Updated on 2024-12-13 GMT+08:00

What Can I Do If an Error Occurs when I Access the Application Page Because the Application Cached by HistoryServer Is Recycled?

Question

An error occurs when I access a Spark application page on the HistoryServer page.

Check the HistoryServer logs. The "FileNotFound" exception is found. The related logs are as follows:

2016-11-22 23:58:03,694 | WARN  | [qtp55429210-232] | /history/application_1479662594976_0001/stages/stage/ | org.sparkproject.jetty.servlet.ServletHandler.doHandle(ServletHandler.java:628)
java.io.FileNotFoundException: ${BIGDATA_HOME}/tmp/spark/jobHistoryTemp/blockmgr-5f1f6aca-2303-4290-9845-88fa94d78480/09/temp_shuffle_11f82aaf-e226-46dc-b1f0-002751557694 (No such file or directory)

Answer

If a Spark application with a large number of tasks is run on the HistoryServer page, the memory overflows to disk and files with the temp_shuffle prefix are generated.

By default, HistoryServer caches 50 Spark applications (determined by the spark.history.retainedApplications configuration item). When the number of Spark applications in the memory exceeds 50, HistoryServer reclaims the first cached Spark application and clears the corresponding temp_shuffle file.

When a user is viewing Spark applications to be recycled, the temp_shuffle file may not be found.
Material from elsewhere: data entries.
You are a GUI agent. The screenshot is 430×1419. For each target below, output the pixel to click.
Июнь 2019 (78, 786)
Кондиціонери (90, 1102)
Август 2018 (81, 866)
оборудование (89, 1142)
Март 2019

As a result, the current page cannot be accessed.

If the preceding problem occurs, use either of the following methods to solve the problem:

  • Access the HistoryServer page of the Spark application again. The correct page information is displayed.
  • If more than 50 Spark applications need to be accessed at the same time, increase the value of spark.history.retainedApplications.
    Log in to FusionInsight Manager, choose Cluster > Name of the desired cluster > Service > Spark2x > Configuration, and click All Configurations. In the navigation tree on the left, choose JobHistory2x > GUI, and set parameters.
    Table 1 Parameter description

    Parameter

    Description

    Default Value

    spark.history.retainedApplications

    Number of Spark applications cached by HistoryServer. When the number of applications to be cached exceeds the value of this parameter, HistoryServer reclaims the first cached Spark application.

    50